> [What is being asked] Give every line from the entries that contains "Viewport".
§
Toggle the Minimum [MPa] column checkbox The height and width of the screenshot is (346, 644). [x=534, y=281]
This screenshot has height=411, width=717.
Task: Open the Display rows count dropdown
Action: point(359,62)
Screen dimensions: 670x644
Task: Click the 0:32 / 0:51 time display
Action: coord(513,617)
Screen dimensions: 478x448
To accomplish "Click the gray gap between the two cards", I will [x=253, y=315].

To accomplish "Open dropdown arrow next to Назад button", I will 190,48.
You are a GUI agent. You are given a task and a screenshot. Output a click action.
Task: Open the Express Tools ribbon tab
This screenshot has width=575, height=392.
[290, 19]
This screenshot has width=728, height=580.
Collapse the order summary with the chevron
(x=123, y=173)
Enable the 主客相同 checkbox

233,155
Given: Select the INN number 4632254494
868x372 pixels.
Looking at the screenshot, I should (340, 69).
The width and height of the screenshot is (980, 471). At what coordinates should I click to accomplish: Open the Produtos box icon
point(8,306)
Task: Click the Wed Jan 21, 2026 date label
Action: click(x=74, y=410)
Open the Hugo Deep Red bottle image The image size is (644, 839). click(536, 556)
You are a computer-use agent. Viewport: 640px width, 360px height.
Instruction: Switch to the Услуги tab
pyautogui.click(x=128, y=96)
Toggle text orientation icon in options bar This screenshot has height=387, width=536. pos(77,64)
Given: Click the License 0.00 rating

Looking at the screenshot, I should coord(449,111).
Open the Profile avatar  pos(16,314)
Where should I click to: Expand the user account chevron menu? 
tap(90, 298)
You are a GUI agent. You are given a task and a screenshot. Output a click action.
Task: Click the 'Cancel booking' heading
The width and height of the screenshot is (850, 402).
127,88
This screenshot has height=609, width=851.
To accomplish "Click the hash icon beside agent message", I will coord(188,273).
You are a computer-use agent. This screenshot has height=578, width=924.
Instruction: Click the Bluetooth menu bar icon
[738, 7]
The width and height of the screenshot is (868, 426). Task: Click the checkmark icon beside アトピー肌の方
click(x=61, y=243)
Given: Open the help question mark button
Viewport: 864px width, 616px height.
§
> [Reply]
You are a computer-use agent. Viewport: 640px width, 360px height.
Viewport: 864px width, 616px height.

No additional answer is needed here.